That’s an odd way to spell “what the insatiable greed of like seven corporations has done to us.”
Those 7 corporations. Would those be companies whose products we keep buying?
Yeah, if people really wanted, they could make their own phones and all they own by hand. These damn socialists!
“We can’t make our own phones, so there’s literally nothing we can do!”
Do you have a plant based diet, or try to reduce meat consumption to the best of your abilities?
Do you walk or take public transport when you could walk?
Do you avoid buying things you do not need?
If you answered “yes” to all that, then congratulations! You are part of a different 1%, and you are also just arguing for the sake of arguing.
If you answered “no”, then you’re part of the problem. You can pretend otherwise all you want, but you are one cog that keeps the system going. The system isn’t magical, other wordly, or some fundamental law of the universe. The system is people and their choices.
Yeah to those 3.
However, I wasn’t intending to argue with someone with such a simplistic view of how the system works, anyway. If you think it’s all up to the customer and the corps nor the system have no blame in comparison, it’s just a lost cause, so sort yourself out.

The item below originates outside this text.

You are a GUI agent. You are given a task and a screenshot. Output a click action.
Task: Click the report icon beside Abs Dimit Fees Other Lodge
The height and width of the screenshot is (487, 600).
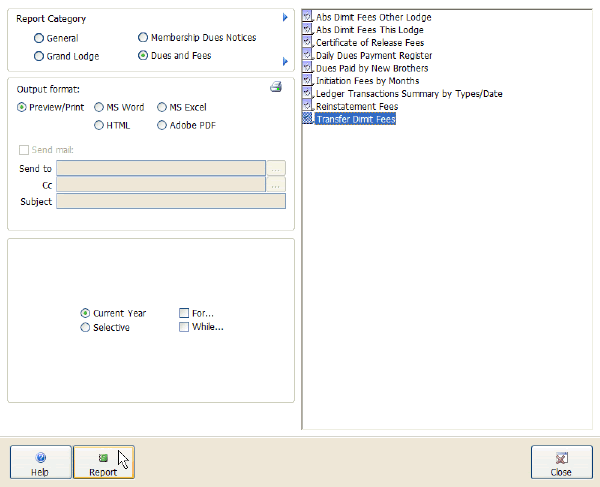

If you think it’s all up to the customer and the corps nor the system have no blame in comparison
When did I or anyone else say companies and the government do not have any blame? Can you link me the comment and quote the relevant bit?
They have trained you all your life to blame the victims.
Who is consuming their products? I’m doing my damn best not too while striving for structural change, and I’d bet the other user is too. What about you? People taking your stance are usually the ones trying to make excuses to keep consuming mindlessly.
I feel it’s time for people that care to start moving on the the acceptance phase of our future. Whether that is beginning to accept austerity in what we eat/wear/do and wait for the collective “we” to join us when they need to adapt more rapidly than we chose to, or if we give in and join the “it’s already too late, let it burn” side.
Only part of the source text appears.